Exercise input:
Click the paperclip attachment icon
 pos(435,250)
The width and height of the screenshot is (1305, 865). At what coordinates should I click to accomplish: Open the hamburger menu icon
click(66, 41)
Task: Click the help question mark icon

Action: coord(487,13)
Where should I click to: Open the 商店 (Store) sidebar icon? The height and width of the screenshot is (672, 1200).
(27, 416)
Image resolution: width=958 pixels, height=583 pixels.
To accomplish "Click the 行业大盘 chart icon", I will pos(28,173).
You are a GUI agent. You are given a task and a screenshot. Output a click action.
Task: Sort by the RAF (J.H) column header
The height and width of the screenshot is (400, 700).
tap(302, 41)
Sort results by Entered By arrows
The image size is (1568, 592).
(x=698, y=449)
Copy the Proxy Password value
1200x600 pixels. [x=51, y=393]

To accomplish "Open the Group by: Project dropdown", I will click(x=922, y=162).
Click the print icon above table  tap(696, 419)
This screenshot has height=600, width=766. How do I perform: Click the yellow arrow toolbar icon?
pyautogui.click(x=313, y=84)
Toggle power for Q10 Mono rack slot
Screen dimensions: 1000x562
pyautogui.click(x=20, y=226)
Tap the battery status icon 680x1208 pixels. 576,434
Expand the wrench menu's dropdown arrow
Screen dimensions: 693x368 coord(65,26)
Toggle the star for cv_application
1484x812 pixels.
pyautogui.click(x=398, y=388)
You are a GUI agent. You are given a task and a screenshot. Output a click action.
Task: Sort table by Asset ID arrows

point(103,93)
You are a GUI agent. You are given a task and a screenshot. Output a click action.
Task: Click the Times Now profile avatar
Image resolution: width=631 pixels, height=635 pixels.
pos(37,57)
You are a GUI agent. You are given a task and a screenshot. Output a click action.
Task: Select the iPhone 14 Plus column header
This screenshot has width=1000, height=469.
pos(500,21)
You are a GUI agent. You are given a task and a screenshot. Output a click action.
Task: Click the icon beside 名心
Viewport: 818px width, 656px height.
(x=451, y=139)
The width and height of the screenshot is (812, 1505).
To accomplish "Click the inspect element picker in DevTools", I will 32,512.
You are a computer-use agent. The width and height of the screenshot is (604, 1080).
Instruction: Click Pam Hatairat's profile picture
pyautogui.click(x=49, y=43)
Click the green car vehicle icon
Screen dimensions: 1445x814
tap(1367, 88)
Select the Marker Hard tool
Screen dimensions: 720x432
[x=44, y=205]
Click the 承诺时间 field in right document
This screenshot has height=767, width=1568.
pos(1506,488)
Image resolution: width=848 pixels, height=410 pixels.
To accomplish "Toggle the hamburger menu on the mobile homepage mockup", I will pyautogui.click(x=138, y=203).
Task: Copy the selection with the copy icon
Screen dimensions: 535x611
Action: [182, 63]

Problem:
Show every line of the entries above where the word "column" occurs.

Solution to this exercise:
Task: Sort by the RAF (J.H) column header
Task: Select the iPhone 14 Plus column header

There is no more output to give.